(Problem to solve)
Tally every line of the entries that contains the string "yellow", then reply with only that number.

[Stored data]
# # #

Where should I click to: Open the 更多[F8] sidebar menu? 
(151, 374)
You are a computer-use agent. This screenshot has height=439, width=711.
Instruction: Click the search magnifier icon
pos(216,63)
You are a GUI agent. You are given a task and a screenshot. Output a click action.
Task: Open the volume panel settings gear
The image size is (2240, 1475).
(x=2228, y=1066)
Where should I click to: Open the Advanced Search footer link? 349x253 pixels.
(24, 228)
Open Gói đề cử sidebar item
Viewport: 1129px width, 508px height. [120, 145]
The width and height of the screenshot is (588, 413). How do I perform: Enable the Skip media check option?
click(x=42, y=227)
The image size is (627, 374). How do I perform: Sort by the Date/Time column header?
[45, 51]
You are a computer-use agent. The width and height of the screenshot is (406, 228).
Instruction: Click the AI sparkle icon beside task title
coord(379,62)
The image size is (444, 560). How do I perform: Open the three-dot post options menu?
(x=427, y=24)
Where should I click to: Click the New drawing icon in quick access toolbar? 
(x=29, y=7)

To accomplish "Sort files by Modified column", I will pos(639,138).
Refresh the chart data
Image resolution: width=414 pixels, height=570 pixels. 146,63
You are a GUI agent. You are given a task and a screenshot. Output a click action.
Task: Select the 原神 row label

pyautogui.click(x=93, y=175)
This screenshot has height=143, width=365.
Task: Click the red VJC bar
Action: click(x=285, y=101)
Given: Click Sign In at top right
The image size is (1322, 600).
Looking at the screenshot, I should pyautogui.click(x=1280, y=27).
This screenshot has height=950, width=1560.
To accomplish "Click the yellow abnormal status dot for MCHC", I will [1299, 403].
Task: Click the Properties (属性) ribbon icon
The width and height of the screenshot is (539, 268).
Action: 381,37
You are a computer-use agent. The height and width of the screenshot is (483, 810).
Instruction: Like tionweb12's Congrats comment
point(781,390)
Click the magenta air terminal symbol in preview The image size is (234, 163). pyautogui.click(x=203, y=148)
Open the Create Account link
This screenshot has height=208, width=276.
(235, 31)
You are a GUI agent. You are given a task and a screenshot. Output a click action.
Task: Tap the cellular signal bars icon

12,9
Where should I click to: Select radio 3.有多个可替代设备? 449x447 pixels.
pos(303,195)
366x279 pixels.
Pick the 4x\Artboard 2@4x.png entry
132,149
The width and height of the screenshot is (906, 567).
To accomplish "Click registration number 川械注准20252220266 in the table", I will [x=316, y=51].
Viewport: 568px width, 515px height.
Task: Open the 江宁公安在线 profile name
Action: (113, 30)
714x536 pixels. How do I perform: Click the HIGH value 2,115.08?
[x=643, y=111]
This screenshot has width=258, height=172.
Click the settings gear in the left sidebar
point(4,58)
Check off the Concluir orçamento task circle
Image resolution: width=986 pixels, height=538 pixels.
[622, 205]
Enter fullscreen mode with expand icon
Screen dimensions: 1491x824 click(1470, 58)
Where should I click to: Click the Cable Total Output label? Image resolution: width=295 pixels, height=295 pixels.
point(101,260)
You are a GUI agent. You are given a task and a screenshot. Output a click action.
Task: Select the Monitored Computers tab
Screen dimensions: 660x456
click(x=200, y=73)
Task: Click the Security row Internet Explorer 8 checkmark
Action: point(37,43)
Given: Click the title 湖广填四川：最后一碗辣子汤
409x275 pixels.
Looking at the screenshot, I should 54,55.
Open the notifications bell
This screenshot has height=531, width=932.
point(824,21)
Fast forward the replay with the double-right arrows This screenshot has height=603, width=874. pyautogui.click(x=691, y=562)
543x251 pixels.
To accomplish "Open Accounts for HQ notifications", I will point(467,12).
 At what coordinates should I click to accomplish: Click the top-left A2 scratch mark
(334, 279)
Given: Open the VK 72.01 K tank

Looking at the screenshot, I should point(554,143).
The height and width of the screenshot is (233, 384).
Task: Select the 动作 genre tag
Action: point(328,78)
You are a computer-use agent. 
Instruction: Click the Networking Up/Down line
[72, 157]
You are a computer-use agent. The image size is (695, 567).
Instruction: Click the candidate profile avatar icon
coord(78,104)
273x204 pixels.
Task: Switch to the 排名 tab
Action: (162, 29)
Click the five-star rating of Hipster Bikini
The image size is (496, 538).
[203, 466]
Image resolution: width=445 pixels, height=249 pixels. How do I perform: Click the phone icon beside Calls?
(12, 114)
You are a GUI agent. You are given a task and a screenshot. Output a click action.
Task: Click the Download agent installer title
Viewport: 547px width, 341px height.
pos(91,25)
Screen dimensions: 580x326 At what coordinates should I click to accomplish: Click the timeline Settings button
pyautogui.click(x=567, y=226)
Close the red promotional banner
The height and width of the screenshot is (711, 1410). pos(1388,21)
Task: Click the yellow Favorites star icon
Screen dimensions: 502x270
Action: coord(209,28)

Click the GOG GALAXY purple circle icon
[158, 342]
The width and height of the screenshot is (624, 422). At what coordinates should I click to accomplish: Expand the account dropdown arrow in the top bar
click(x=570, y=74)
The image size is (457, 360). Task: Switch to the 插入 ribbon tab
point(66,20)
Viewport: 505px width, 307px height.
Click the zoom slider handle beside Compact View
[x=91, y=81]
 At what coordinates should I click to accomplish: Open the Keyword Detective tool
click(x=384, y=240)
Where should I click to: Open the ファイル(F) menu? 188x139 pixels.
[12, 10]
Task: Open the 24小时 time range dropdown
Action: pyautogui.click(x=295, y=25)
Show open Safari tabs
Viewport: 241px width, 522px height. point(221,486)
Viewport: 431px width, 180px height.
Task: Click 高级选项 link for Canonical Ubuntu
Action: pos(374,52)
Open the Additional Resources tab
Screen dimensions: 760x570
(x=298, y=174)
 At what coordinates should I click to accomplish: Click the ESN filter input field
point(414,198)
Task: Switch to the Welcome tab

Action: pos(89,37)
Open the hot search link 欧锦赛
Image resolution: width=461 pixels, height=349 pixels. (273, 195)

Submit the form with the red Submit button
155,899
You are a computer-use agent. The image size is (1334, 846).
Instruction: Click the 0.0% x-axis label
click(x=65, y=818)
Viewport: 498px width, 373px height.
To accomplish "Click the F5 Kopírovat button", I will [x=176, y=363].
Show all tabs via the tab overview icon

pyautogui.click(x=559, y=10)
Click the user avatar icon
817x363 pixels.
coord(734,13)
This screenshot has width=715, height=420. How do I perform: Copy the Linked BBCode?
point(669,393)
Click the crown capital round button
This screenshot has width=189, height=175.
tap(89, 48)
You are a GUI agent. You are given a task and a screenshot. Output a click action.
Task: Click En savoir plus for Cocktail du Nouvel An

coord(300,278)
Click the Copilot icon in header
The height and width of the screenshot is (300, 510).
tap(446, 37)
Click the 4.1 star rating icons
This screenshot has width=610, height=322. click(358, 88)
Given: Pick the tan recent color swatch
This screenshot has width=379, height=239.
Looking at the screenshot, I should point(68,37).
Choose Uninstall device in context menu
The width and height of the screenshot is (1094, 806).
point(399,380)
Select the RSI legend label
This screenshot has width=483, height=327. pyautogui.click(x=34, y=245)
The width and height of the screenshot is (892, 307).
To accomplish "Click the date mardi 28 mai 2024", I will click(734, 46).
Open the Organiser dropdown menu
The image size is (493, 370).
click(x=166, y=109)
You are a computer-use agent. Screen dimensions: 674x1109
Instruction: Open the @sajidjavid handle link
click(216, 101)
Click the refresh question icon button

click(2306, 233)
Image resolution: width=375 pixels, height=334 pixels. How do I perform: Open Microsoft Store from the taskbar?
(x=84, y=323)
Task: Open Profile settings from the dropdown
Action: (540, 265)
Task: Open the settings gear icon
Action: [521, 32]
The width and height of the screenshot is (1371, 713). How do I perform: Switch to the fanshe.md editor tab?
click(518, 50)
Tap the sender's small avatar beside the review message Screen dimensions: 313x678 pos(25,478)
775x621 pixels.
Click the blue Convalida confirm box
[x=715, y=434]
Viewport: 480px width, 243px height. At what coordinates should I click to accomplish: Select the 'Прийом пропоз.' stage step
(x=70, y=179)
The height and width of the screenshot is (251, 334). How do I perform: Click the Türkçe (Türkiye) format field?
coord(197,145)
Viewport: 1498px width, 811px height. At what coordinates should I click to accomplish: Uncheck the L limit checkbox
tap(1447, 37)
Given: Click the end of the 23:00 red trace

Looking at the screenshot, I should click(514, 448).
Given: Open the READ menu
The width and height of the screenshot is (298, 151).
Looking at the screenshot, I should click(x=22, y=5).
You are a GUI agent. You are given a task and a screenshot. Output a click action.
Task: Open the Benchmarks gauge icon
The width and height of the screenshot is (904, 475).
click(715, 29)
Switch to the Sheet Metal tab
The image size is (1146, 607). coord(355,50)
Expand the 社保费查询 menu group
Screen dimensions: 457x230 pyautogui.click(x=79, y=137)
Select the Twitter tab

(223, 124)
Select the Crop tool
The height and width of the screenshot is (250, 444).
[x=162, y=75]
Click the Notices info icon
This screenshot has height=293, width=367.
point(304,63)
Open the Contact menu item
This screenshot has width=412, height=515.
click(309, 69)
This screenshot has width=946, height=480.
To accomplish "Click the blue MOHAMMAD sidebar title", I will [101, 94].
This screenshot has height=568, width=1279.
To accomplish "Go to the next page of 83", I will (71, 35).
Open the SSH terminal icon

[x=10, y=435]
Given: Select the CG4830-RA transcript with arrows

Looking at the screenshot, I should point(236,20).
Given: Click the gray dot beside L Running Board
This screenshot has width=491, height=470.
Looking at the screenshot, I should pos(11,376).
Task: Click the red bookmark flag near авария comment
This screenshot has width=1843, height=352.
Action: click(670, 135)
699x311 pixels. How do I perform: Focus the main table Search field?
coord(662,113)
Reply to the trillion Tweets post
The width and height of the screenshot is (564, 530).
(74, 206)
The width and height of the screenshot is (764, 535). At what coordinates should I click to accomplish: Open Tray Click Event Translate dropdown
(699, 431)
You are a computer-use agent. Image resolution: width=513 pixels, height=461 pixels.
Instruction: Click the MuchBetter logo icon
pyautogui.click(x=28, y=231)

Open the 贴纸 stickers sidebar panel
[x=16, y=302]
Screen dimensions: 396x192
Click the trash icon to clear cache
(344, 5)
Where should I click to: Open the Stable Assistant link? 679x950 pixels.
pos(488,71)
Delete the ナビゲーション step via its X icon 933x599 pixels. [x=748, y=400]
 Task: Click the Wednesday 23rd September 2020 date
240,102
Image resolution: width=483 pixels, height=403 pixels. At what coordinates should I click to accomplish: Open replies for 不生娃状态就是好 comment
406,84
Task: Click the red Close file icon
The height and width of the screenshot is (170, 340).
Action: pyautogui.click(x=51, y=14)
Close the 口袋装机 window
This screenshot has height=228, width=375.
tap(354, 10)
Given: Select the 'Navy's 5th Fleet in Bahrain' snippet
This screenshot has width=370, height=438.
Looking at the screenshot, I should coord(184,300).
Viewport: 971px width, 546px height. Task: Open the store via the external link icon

# # #

(Solution to this task)
2